* [EXERCISE AIM] What are the lines, written out exactly, from the one containing "Game (256, 581)" to the end of the entries below? Include both ends and nothing more.

^^^^^^^^

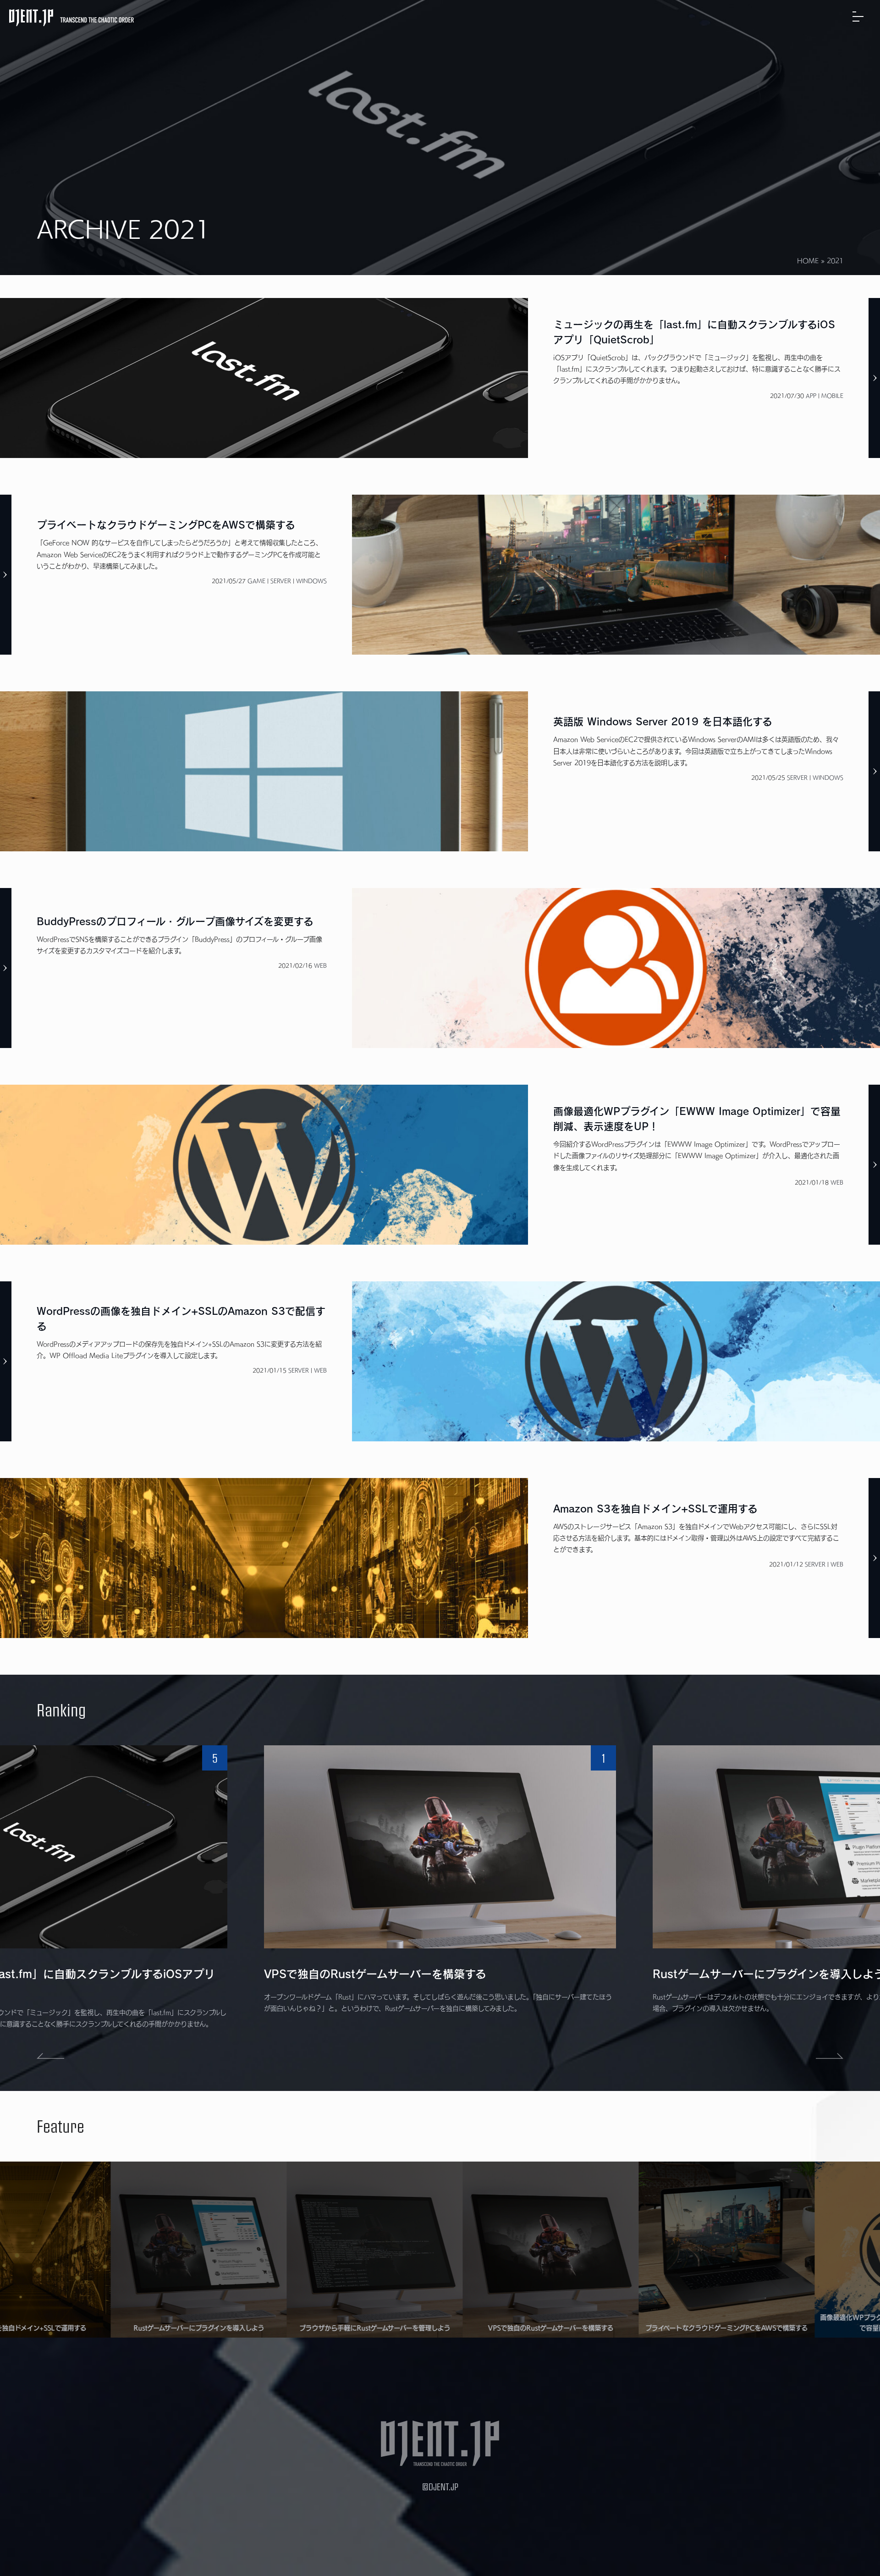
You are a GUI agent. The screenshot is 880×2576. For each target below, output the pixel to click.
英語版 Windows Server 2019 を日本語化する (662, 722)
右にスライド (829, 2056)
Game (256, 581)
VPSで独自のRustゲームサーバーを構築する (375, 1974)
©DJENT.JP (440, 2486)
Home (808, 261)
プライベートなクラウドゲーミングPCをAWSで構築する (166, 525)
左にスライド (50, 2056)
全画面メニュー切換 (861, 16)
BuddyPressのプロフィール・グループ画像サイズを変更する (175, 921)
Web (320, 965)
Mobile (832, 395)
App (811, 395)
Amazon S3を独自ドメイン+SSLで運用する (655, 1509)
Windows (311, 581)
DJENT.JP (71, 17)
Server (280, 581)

^^^^^^^^

* [WORKED SOLUTION]
Game (256, 581)
VPSで独自のRustゲームサーバーを構築する (375, 1974)
©DJENT.JP (440, 2486)
Home (808, 261)
プライベートなクラウドゲーミングPCをAWSで構築する (166, 525)
左にスライド (50, 2056)
全画面メニュー切換 (861, 16)
BuddyPressのプロフィール・グループ画像サイズを変更する (175, 921)
Web (320, 965)
Mobile (832, 395)
App (811, 395)
Amazon S3を独自ドメイン+SSLで運用する (655, 1509)
Windows (311, 581)
DJENT.JP (71, 17)
Server (280, 581)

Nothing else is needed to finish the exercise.